Sorpresa en el Centro de Día de Realicó: cosecharon un zapallo de casi 15 kilos
Según detallaron, el proyecto se originó a partir de una propuesta de reutilización y cuidado del ambiente. En ese marco, los concurrentes, junto a la profesora de Educación Física Fiorella Tolosa, elaboraron macetas orgánicas utilizando yerba mate usada que se genera diariamente en el propio Centro.
La iniciativa incluyó una etapa de investigación y aprendizaje, en la que trabajaron sobre cómo fabricar estas macetas biodegradables, qué materiales utilizar y cómo llevar adelante el proceso de armado y secado.
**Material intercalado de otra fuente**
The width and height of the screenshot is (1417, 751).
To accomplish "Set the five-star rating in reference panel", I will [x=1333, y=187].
Para su preparación emplearon ingredientes simples como yerba húmeda y seca, harina, agua y vinagre, además de moldes realizados con latas.
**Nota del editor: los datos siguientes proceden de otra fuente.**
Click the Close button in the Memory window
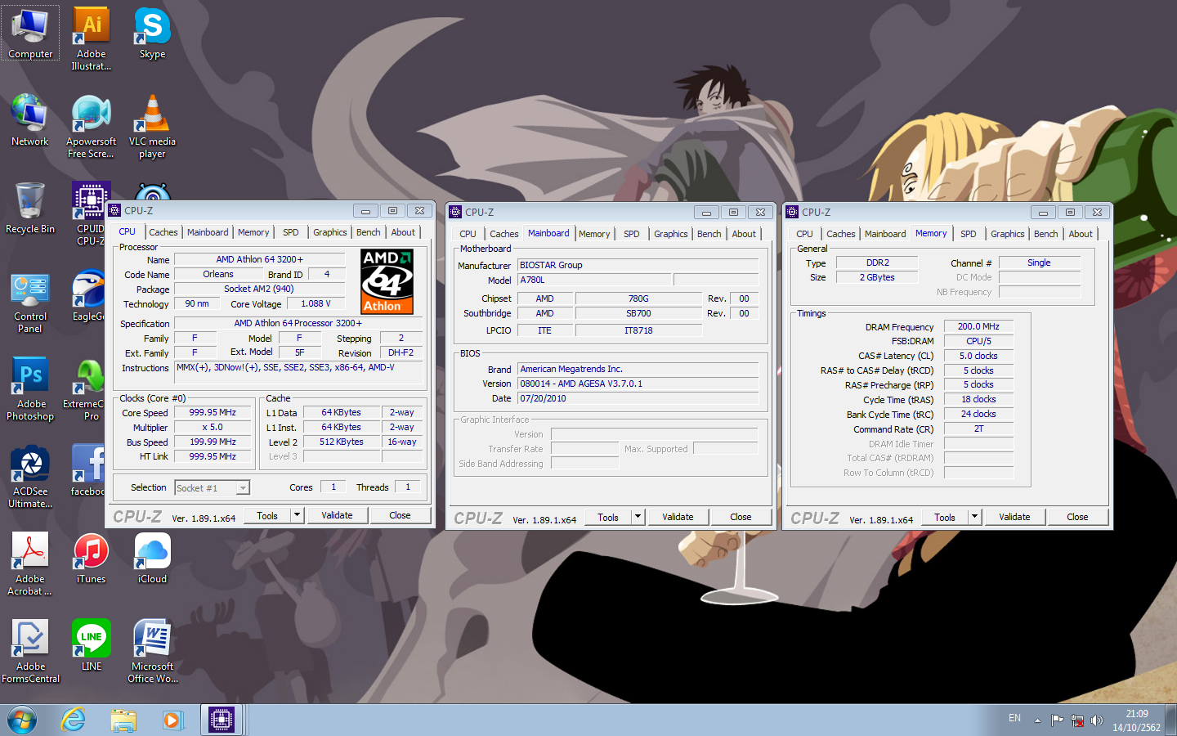The height and width of the screenshot is (736, 1177). pos(1077,517)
Este trabajo permitió que cada asistente pudiera llevarse algunas macetas con plantines a sus hogares, mientras que otras semillas quedaron en el Centro, dando origen a la mini huerta.
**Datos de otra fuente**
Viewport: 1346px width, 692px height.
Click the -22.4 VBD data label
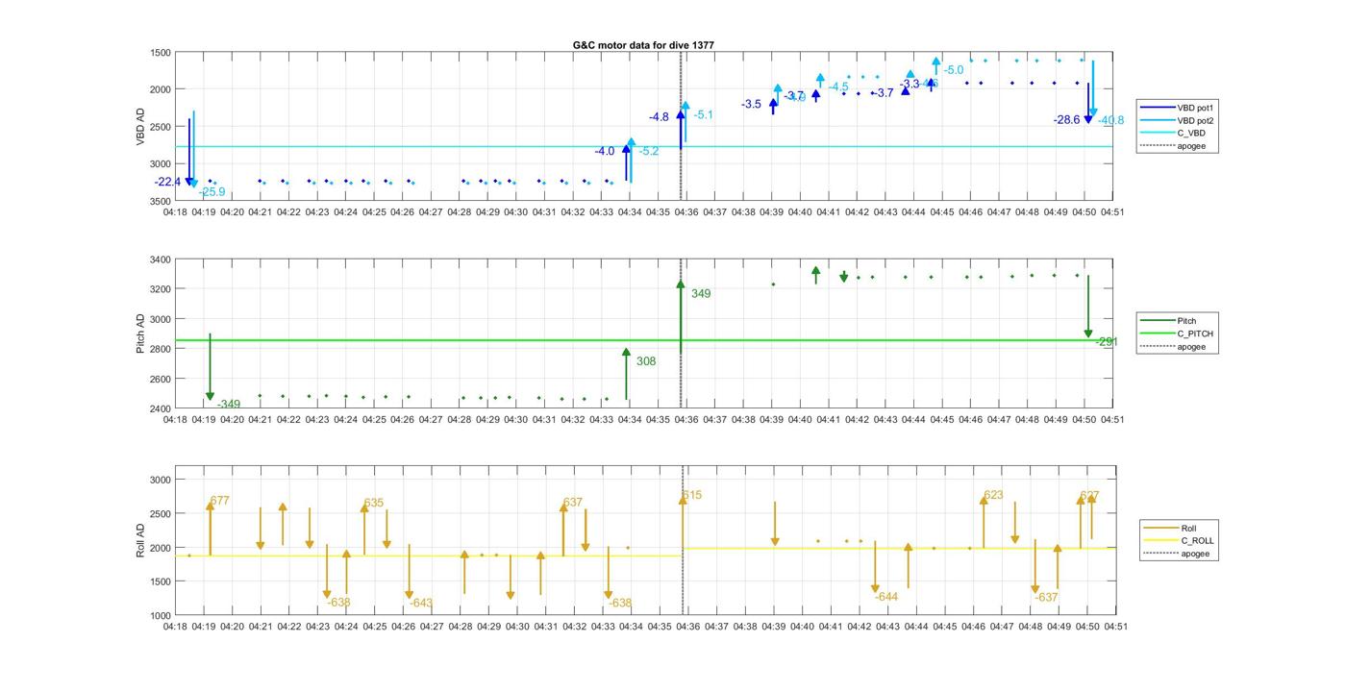[167, 182]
La directora del Centro de Día, la psicopedagoga María Jimena Cabral, explicó que la huerta surgió como continuidad natural del proyecto: “Ellos hicieron todo el proceso con las semillas que habíamos conseguido. Plantaron, regaron, cuidaron la tierra y fue una sorpresa enorme cuando empezaron a aparecer las primeras producciones”.
Durante el verano, aunque los concurrentes no asistían regularmente, las plantas continuaron su ciclo y finalmente llegaron los resultados: varios zapallos de gran tamaño, uno de ellos con un peso estimado superior a los 10 kilos y otro que alcanza casi los 15 kilos.
De cara a este año, desde el Centro de Día se proyecta fortalecer y organizar aún más este espacio, incorporando rutinas de cuidado y constancia, ampliando la huerta con nuevas verduras y hortalizas, y sumando actividades vinculadas a la cocina para aprovechar lo cosechado.
De esta manera, la mini huerta se consolida como una herramienta de aprendizaje, inclusión y trabajo compartido, donde cada semilla plantada se transforma en una experiencia valiosa para todos los participantes.